A medallion worn by members of the Black Tuna gang

A fugitive member of the 1970s drug smuggling racket known as Black Tuna was arrested yesterday in his West Palm Beach retirement village after 30 years on the lam.

Mark Steven Phillips, who is now 62, fled during his 1979 trial. He reportedly lived for years in Santiago, Chile, under a fake name, earning a living as a journalist and a commercial fisherman. He would pop up on the feds’ radar screens from time to time, sometimes in Germany, sometimes in New York or Miami.

Then, last September, he got a Florida driver’s license under his real name and investigators picked up the scent.

A U.S. marshal woke him up yesterday morning at his rented home in a senior living community.

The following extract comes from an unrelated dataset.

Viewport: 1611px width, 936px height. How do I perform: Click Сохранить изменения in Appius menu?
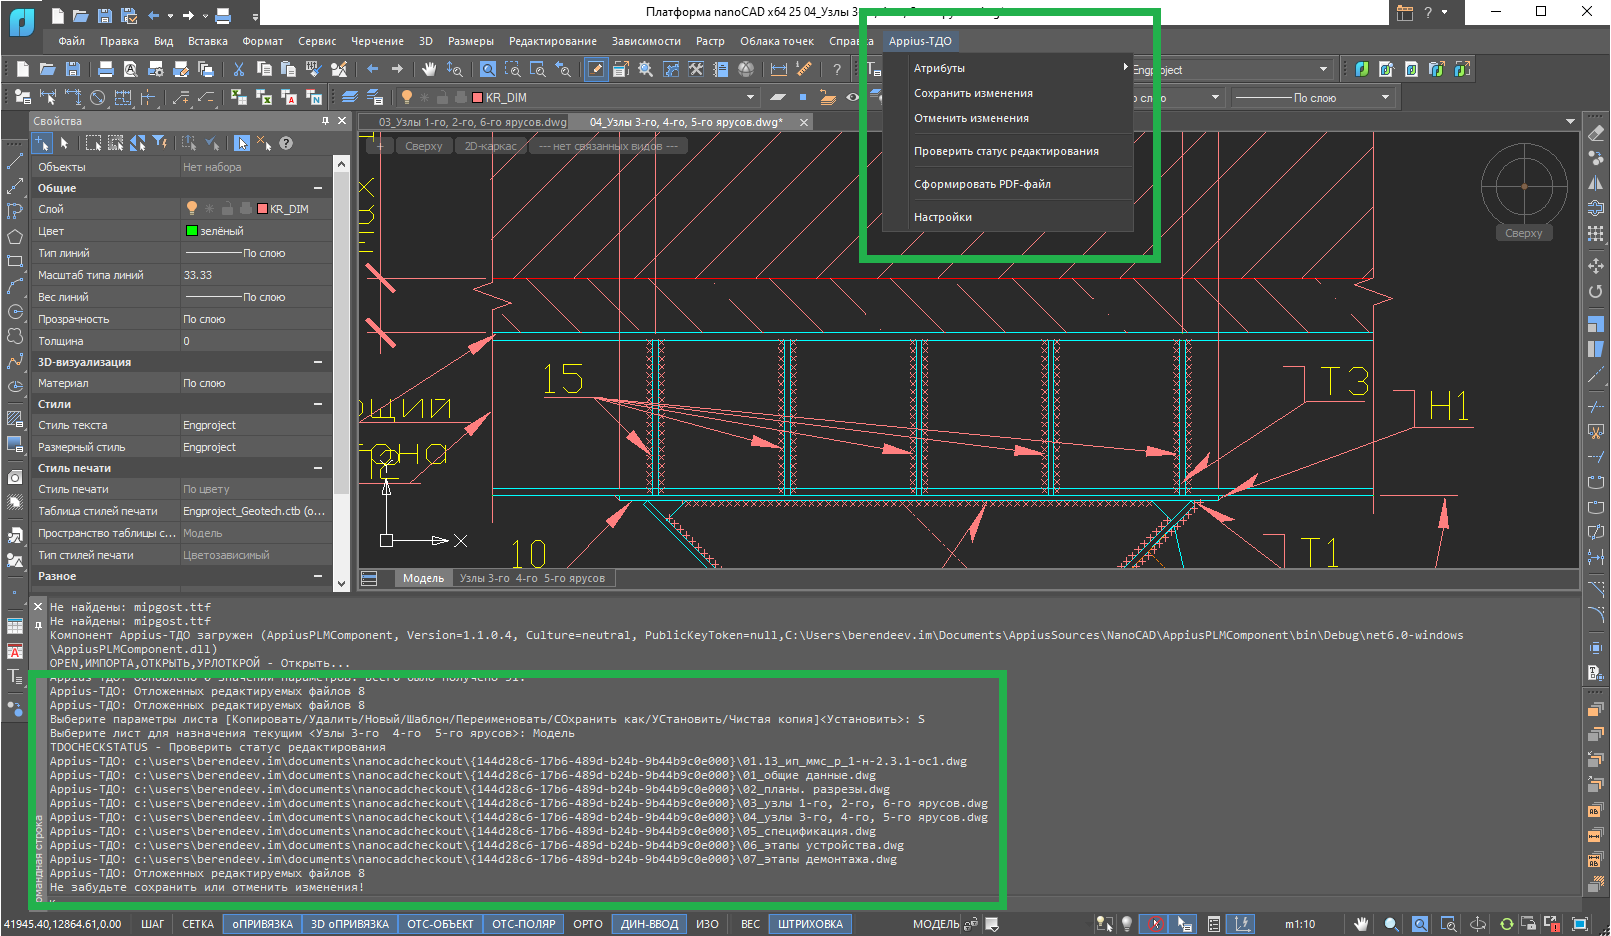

“The judge wants to see you, Mark,” he said.

“The judge wants to see me, from 30 years ago,” he mumbled back.

Phillips was convicted in absentia in 1980 on charges of racketeering and possession of marijuana with intent to distribute. Prosecutors said he used his family’s yacht business, Striker Aluminum Yachts, to broker yacht sales to the Black Tuna gang. He modified them, adding maximum cargo space and painting false water lines to trick authorities into thinking that the yachts, packed to the brim with marijuana, weren’t riding lower than normal.

According to the Miami Herald, the Black Tunas smuggled an estimated 500 tons of marijuana into the country in 16 months.

Phillips was arrested in 1979 and attended several weeks of his trial. Then he fled, in November 1979.

When marshals picked him up this morning, 31 years later, they said he kept all of his belongings in a single travel bag. He was always ready, it seems, to keep fleeing.